What is life like from a dog’s perspective, well honestly, one dog—a thirteen pound black and white Shih Tzu named Moritz? Moritz lives with Brenda Schleunes the Founder and Artistic Director of Touring Theatre and her husband Karl, a retired, but still writing, UNC-G history professor and author. The pup, who lives in a condo in downtown Greensboro, is known for his sweet face, his love of treats and therefore humans, his bravado when in the company of large dogs, his enthusiastic singing to the accompaniment of his musical reindeer and his particular point of view. If you are a dog lover you must admit that dogs, unlike humans, live close to the ground and are inherently sensitive to activities in their immediate circles. Taking all this into consideration, Moritz with his “low down” view of the world-- gives Touring Theatre supporters the “low down” on how the company’s productions relate to social issues, politics, art, music, and provide a frame of reference that broadens the impact of Touring Theatre’s work. So here is the first website installment of Moritz’s “Low Down.” Once a month Mortz will share news articles, events and websites that will give our supporters a unique way of looking at the subjects which are currently in the theatre’s focus.
This month Moritz’s “Low Down” concerns an art Exhibit at the Weatherspoon at UNC Greensboro that is complimentary to Touring Theatre’s production, Dr. Claribel, Miss Etta and the Brothers Cone.
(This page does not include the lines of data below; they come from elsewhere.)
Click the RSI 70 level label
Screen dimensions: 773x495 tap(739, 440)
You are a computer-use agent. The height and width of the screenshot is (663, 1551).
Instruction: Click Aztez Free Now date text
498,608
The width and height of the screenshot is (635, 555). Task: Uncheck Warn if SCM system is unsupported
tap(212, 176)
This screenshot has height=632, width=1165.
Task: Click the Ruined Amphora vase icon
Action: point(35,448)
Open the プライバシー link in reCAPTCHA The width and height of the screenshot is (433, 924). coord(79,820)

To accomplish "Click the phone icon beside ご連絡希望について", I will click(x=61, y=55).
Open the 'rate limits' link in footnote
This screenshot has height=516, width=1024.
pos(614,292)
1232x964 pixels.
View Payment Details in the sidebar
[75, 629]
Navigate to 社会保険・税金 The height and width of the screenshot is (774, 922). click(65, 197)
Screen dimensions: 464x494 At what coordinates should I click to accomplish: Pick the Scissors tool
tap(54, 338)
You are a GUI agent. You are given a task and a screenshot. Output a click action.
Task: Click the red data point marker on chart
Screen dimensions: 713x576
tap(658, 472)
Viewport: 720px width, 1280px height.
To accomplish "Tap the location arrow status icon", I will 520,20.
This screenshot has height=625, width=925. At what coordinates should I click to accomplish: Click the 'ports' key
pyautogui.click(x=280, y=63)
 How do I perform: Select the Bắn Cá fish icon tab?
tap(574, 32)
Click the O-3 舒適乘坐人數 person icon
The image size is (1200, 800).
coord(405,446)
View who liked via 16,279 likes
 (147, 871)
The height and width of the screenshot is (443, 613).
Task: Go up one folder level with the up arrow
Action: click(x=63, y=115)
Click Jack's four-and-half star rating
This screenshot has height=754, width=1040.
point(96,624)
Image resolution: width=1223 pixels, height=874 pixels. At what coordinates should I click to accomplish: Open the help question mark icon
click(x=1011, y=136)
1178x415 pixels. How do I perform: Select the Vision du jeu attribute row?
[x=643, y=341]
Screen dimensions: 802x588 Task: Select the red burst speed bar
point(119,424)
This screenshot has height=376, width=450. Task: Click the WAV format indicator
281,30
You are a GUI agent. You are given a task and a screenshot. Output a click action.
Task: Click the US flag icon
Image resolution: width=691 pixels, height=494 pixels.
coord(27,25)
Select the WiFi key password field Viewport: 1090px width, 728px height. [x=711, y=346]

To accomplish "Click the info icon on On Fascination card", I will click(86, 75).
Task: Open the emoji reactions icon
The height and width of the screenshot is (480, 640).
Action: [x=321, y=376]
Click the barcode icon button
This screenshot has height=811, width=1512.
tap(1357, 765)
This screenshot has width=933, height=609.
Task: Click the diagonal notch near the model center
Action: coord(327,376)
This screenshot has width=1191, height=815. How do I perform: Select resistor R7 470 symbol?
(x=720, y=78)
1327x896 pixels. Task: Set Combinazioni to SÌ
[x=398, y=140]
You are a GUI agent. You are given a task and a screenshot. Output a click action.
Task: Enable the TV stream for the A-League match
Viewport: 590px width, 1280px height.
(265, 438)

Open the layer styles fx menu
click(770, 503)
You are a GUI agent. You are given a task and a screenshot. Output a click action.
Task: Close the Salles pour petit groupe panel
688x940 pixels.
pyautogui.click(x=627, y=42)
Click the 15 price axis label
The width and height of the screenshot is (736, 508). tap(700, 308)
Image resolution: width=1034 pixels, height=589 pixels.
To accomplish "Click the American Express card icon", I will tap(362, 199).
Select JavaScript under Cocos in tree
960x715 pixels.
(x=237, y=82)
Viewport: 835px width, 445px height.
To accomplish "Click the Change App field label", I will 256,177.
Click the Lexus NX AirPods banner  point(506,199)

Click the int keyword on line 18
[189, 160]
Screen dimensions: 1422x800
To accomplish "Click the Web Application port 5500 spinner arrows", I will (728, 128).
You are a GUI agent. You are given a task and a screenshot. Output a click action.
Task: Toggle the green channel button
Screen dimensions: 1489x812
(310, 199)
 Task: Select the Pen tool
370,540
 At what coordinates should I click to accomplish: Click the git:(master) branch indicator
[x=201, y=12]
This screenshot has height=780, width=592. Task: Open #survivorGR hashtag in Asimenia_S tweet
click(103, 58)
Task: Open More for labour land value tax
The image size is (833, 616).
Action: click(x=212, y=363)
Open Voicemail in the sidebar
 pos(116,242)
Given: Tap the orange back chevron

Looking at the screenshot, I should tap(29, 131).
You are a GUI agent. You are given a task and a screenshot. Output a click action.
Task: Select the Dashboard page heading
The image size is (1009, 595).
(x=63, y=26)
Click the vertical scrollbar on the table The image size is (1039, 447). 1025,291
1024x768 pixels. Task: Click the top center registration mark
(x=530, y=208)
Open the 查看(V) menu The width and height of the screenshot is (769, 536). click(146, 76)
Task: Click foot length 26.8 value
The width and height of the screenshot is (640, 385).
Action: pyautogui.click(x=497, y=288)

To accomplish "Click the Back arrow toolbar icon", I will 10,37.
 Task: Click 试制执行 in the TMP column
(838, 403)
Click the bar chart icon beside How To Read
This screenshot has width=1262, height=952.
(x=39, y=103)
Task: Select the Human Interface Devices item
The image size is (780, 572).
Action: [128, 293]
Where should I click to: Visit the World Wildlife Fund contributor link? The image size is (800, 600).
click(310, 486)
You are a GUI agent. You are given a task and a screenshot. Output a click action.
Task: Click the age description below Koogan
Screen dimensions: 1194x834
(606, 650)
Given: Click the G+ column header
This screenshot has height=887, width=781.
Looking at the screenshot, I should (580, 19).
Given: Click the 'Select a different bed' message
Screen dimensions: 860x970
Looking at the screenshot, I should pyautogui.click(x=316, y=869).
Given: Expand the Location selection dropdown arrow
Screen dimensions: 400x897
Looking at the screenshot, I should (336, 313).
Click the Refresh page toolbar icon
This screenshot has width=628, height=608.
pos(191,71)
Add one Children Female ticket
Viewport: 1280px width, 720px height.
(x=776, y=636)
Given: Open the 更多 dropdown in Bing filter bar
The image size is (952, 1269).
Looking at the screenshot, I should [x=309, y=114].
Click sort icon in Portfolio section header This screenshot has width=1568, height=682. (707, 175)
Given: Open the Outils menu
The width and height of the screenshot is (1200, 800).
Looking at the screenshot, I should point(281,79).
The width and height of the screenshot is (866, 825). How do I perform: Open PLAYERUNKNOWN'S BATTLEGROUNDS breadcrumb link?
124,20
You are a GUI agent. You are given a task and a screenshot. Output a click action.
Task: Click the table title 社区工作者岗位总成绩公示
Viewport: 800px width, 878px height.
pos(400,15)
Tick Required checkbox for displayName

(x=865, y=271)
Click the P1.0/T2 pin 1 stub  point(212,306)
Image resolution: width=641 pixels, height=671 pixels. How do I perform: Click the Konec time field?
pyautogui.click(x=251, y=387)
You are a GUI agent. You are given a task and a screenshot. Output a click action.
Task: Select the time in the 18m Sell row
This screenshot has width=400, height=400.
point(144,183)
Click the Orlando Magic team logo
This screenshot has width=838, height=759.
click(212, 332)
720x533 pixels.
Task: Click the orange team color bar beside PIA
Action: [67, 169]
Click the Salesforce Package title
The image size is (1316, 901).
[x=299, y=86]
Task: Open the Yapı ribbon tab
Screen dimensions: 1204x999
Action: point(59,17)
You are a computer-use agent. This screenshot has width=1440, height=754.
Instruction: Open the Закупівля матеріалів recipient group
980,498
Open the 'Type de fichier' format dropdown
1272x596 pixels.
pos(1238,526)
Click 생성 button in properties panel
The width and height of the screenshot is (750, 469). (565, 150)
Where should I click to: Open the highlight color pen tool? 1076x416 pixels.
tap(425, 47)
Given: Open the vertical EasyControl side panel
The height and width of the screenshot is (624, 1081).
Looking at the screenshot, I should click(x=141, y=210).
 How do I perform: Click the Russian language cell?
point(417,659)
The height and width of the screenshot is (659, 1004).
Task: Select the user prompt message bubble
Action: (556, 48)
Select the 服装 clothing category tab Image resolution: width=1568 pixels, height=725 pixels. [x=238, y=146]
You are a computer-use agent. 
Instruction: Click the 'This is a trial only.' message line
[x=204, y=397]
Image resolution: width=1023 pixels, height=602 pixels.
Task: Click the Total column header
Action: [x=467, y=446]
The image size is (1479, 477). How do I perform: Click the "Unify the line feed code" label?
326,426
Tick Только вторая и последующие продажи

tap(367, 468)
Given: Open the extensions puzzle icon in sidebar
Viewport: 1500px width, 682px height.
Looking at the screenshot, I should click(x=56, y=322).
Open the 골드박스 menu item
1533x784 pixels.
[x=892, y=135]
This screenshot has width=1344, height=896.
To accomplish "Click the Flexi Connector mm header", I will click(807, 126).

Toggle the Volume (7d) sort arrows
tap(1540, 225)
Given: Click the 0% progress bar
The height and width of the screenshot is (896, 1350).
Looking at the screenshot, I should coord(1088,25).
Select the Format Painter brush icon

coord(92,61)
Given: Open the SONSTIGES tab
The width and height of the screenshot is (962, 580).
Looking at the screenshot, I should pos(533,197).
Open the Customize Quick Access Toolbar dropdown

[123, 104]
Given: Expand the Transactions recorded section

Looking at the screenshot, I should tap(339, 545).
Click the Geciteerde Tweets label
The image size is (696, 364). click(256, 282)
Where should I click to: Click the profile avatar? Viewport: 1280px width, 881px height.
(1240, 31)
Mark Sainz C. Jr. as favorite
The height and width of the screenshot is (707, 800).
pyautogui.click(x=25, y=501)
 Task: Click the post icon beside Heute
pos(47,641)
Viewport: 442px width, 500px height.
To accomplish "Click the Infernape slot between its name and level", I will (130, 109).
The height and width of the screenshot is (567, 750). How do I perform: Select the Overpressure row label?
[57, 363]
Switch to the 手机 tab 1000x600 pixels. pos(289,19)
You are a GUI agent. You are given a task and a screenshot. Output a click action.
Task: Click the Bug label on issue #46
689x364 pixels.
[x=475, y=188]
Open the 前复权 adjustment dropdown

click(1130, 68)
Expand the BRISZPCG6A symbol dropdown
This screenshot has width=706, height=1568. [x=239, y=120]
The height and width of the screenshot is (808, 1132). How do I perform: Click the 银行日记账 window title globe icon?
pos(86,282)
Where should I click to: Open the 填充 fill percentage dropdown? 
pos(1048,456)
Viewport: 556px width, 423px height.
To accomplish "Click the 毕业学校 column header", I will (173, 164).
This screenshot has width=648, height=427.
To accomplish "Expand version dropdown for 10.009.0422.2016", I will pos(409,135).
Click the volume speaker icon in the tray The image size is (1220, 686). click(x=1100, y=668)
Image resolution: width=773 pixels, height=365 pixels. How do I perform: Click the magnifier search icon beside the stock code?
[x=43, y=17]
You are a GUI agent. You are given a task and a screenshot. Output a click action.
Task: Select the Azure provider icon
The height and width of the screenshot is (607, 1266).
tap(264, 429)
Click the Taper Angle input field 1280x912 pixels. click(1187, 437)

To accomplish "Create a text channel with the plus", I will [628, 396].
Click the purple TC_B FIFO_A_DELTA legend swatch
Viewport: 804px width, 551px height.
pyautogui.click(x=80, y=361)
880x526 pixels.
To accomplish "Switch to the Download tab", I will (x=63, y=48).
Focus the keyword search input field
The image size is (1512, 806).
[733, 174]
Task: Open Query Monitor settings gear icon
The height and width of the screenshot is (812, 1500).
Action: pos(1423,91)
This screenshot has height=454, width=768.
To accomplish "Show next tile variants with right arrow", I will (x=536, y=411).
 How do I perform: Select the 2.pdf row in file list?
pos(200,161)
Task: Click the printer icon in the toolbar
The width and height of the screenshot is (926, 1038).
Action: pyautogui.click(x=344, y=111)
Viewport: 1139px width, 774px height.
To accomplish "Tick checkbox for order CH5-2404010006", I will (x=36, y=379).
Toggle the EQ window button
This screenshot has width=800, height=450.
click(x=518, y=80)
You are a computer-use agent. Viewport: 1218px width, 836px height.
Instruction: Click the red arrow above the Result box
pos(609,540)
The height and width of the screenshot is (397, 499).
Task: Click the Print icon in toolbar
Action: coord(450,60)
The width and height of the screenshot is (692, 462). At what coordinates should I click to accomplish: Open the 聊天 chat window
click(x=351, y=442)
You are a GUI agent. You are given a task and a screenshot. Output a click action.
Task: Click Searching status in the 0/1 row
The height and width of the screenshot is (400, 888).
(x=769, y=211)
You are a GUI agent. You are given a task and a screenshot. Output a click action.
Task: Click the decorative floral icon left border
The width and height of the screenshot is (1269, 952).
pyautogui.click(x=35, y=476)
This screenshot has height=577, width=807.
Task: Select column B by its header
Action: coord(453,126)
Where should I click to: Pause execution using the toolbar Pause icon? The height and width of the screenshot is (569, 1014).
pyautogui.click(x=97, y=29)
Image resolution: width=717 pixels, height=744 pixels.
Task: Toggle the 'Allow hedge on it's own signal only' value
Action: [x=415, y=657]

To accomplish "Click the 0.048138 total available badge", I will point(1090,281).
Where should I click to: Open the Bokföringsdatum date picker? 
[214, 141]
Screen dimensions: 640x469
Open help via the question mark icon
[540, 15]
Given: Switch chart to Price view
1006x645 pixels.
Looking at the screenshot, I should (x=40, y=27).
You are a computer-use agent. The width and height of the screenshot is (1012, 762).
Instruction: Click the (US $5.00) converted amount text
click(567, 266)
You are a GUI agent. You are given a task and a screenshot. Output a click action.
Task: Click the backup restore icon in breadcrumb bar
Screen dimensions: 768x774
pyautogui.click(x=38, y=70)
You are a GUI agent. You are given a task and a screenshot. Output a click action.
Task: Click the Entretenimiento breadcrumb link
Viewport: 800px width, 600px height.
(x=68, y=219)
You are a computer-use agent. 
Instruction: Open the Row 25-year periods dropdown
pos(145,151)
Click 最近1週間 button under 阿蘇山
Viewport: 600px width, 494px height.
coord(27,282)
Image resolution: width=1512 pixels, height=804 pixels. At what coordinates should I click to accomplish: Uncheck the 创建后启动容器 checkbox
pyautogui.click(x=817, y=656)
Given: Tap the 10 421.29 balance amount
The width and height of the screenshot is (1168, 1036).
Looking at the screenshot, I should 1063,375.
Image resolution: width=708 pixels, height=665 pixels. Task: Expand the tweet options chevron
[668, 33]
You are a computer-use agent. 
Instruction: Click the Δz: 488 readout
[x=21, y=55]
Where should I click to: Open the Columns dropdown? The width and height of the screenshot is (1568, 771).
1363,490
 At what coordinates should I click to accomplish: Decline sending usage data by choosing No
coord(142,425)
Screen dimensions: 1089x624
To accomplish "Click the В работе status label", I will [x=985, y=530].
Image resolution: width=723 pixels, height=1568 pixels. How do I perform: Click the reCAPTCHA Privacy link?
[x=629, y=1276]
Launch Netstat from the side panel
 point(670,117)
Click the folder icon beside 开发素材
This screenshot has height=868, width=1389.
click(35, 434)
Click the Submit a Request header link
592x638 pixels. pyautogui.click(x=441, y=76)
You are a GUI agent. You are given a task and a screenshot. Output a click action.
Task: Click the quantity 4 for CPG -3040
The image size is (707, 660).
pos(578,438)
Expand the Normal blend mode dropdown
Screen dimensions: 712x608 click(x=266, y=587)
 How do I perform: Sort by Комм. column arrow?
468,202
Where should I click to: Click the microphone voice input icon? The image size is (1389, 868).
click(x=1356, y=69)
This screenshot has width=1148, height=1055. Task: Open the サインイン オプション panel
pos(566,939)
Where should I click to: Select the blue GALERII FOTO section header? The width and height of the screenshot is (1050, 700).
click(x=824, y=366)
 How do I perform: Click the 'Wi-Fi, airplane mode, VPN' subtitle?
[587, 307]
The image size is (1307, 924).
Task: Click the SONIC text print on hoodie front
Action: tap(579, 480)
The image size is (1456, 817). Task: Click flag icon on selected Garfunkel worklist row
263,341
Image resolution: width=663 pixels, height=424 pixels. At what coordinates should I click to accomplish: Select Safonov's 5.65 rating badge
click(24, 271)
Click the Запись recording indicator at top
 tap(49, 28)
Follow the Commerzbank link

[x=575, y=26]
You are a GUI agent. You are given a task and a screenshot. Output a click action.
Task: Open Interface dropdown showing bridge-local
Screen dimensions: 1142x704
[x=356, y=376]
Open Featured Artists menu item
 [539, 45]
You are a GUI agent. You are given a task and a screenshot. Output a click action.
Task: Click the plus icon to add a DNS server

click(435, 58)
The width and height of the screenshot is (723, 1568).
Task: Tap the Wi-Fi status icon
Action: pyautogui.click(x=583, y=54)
Henri Matisse, "Petite Tête au peigne (Small head with comb)", 1907,cast 1922, bronze, 5 15/16 x 2 1/4 x 2 3/4 in. Bequest of Etta andClaribel Cone, 1949. © 2016 Succession H. Matisse / Artists RightsSociety (ARS), New York.
Did you know?
Major patrons of Henri Matisse, Claribel and Etta Cone of Baltimore, Maryland, acquired their first work by the artist in 1906 and continued to buy examples for the next forty years. In fact, supported by profits from the family’s textile business in Greensboro, the Cone sisters formed one of the world’s largest collections of Matisse’s art, numbering more than 500 works and illustrating every phase of the artist’s long career. Upon her death in 1949, Etta bequeathed sixty-nine prints and six bronze sculptures by Matisse to the Weatherspoon’s budding collection.